Sur les traces du Secrétaire Général du Parti Communiste Chinois (PCC), SE Xi Jinping à Shibadong dans le comté de Huayuan, nous découvrons à Shibadong, la préservation par l’Etat central de l’espace vital de la minorité ethnique Miao
Malgré son statut de pays modernisé, l’Etat chinois a su préserver les droits des minorités ethniques en l’occurrence l’ethnie Miao en maintenant les habitants dans leur biotope. Les Miao de Shibadong ont été conservés dans leur habitacle naturel. Ils perpétuent les traditions et les coutumes ancestrales.
Les maisons sur pilotis, les costumes traditionnels et les festivals témoignent de la richesse de leur culture. Le village a su préserver le charme authentique de l’ethnie Miao avec ses maisons en bois aux tuiles bleues, ses moulins en pierre et des ateliers de broderie traditionnelle.
Il en est de même de la cuisine. Le bacon Miao et le poisson en soupe aigre ont une saveur authentique. Le bol de vin de riz Miao, doux et onctueux, n’a rien à envier à celui d’un restaurant chic à Changcha. Son originalité laisse des souvenirs indélébiles.

L’ethnie Miao en bref
On en compte environ 9,5 millions en Chine, dispersés dans la moitié sud-ouest du pays, mais aussi au Vietnam et en Thaïlande (les Hmong). On va retrouver principalement 4 sous-groupes mais il en existe en réalité beaucoup plus : les Hmong / Miao blanc-bleu-vert : ils sont essentiellement installés dans le sud et l’est du Yunnan, dans le sud du Sichuan et dans l’ouest du Guizhou ; les Hmub / Miao noir : ils sont majoritairement installés dans le sud-est du Guizhou ; les Xong / Miao rouge (que nous avons visité) : ils habitent dans l’ouest du Hunan ; les A-Hmao : on les retrouve dans l’ouest du Guizhou et le nord-est du Yunnan…
Le village Shibadong
Perché à 8 kilomètres du Pont d’Aizhai, le village de Shibadong se trouve dans le comté de Huayuan, préfecture autonome Tujia et Miao de Xiangxi, province du Hunan, en Chine. Il est bordé par les villages Shuanglong à l’est, Zhangdao au sud, Paidaba à l’ouest et Maan au nord. Il est composé de six groupes de villageois, 225 ménages pour 936 habitants disséminés sur 13,8 kilomètres carrés. Le centre du village est traversé par trois routes principales, formant un réseau routier en éventail, accessible dans toutes les directions.

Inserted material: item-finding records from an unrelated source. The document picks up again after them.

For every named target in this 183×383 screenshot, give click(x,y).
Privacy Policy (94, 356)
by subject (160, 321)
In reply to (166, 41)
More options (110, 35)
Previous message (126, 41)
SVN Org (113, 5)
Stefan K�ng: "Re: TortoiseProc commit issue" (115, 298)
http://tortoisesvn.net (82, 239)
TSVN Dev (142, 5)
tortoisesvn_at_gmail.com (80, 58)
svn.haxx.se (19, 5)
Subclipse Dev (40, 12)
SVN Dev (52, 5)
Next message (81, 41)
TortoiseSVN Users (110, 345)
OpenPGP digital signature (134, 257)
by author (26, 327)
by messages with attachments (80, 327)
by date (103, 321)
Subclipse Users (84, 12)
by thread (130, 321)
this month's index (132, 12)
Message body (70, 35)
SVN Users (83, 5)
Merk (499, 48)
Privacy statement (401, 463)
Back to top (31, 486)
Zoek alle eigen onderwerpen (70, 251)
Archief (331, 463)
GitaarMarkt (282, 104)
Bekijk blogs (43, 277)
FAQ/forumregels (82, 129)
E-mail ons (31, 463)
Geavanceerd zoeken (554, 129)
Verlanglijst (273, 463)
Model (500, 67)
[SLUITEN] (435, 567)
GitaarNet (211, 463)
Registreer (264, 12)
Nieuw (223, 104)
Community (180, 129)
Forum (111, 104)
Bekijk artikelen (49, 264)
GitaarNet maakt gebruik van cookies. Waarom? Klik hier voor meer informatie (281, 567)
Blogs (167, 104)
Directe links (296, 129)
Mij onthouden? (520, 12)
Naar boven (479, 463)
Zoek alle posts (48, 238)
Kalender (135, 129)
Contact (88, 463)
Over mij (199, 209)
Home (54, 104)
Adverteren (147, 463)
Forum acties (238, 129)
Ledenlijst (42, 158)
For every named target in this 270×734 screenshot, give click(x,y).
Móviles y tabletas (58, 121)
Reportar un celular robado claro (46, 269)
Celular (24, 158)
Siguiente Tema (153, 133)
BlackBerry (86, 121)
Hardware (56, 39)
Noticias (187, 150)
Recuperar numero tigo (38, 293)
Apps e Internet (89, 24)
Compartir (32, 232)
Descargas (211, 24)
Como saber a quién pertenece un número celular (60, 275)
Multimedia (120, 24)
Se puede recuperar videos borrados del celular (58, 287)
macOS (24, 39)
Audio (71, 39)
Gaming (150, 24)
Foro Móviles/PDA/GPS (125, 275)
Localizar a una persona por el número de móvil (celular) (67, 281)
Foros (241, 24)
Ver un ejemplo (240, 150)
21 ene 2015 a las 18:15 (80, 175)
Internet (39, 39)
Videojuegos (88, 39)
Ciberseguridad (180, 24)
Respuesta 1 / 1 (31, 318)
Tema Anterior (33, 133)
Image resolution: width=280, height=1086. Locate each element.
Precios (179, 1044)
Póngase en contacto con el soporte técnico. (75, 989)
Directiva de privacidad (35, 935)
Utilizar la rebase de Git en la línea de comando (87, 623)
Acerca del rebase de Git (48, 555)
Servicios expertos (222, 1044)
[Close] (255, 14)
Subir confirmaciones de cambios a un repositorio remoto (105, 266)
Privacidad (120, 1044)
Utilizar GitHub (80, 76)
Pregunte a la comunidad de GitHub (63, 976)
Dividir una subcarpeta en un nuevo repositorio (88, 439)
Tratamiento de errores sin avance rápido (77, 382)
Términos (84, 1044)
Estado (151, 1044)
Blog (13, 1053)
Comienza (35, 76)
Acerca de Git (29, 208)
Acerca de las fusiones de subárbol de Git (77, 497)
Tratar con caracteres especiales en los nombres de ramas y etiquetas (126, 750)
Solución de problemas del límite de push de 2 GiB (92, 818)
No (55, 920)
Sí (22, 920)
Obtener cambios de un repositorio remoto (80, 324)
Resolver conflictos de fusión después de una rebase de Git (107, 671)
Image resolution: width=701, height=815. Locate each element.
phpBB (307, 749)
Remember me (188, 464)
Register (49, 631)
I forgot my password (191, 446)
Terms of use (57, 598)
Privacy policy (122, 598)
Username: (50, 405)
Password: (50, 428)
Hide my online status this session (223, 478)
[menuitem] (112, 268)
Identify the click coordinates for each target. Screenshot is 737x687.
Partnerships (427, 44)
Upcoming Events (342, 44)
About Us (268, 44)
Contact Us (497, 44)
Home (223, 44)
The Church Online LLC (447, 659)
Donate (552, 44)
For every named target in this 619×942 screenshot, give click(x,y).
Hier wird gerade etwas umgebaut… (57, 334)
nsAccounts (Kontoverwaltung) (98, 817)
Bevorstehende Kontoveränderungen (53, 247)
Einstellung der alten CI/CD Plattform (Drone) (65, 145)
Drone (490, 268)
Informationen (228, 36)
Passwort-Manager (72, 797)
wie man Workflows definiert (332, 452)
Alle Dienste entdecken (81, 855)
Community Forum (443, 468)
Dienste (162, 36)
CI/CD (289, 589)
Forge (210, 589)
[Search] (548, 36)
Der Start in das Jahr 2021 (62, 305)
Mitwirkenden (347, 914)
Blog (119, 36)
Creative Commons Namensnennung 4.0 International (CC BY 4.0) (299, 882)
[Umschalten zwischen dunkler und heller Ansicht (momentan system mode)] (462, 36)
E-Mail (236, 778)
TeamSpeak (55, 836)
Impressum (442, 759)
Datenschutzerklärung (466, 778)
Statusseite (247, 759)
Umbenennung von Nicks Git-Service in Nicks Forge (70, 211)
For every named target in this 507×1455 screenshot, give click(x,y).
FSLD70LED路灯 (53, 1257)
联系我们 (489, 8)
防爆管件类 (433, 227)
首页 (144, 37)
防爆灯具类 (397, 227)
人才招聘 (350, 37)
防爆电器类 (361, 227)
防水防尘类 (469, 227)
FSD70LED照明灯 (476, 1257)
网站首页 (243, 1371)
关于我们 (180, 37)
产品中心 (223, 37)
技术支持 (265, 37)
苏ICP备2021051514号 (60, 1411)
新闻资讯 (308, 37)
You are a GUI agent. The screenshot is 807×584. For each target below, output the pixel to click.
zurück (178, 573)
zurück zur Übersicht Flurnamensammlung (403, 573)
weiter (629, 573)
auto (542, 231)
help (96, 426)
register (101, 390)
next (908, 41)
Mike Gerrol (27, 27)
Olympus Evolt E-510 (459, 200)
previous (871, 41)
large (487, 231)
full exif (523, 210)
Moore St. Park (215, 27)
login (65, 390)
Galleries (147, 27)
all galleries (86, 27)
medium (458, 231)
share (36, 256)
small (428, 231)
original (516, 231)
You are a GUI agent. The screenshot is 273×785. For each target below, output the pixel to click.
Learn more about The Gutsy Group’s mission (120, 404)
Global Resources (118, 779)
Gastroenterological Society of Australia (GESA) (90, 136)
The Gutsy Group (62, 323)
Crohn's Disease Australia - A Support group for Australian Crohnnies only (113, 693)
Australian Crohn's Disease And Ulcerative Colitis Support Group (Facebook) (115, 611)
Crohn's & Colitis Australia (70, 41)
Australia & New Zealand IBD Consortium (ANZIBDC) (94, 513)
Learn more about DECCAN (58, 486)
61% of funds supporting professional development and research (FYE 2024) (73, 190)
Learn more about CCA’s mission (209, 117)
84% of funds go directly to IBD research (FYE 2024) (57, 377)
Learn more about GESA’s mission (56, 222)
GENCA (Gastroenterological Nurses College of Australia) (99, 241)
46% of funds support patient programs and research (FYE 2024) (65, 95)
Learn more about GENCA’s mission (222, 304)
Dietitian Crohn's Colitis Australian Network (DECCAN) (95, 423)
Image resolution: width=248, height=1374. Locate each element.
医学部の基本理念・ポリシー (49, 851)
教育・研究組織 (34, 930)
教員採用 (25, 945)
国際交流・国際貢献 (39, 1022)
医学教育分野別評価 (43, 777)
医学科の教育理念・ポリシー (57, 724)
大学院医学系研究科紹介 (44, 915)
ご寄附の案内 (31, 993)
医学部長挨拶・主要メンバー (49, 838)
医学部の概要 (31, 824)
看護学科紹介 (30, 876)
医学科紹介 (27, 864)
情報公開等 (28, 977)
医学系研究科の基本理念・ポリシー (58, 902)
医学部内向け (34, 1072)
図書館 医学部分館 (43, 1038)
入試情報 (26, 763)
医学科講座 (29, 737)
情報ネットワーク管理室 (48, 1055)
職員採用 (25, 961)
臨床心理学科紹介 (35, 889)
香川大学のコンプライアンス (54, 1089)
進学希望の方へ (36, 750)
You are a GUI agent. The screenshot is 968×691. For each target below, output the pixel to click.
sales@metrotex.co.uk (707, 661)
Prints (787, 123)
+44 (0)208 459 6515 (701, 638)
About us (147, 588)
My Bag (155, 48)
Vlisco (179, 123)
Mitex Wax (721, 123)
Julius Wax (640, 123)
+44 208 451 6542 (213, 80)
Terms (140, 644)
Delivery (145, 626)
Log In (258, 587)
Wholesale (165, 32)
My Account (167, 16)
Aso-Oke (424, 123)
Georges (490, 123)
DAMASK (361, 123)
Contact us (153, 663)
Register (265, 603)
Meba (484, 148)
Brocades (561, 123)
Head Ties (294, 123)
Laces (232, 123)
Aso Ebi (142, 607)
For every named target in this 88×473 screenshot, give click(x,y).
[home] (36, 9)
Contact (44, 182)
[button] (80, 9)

Le long des chemins de pierre bleue reliant des maisons sur pilotis on est captivé. Le parfum du bacon fumé qui embaume les sentiers menant aux rizières, au son de la voix de la guide touristique, produit un effet magnétique. On est comme subjugué !
Shibadong c’est aussi la salle d’exposition qui retrace le parcours d’éradication de la pauvreté, une expérience profondément inspirante et son école du Parti (PCC). Le réseau national des écoles du comité central du PCC a pour mission principale de former les cadres dirigeants d’un Parti rassemblant aujourd’hui environ 100 millions de membres.

Le miracle de Shibadong
Les merveilles d’une économie sociale et communautaire mise en place pour la réduction efficace de la pauvreté sont perceptibles dès la descente du véhicule. Chaque couloir rappelle avec fierté, le passage de SE Xi en 2013. Le 3 novembre 2013, le secrétaire général du PCC, SE Xi Jinping s’est rendu au village de Shibadong.
Il s’est assis dans les maisons des familles pauvres pour écouter leurs difficultés, leurs suggestions et leurs besoins : « Je viens dans la préfecture de Xiangxi principalement parce que j’espère vous rencontrer, vous les villageois, et discuter avec vous de la manière de sortir de la pauvreté et de mener une vie plus prospère » aussi déclarait-il.
C’est ainsi qu’il propose pour la première fois le concept de « donner des orientations différenciées pour une réduction ciblée de la pauvreté en fonction des conditions locales, en recherchant la vérité dans les faits ». Ouvrant ainsi la voie à une politique nationale de lutte contre la pauvreté. Dopés par cette considération du gouvernement central, les habitants par la force des bras ont sorti le village de l’enclavement, développé l’écotourisme et une agriculture traditionnelle et atteint l’autosuffisance alimentaire.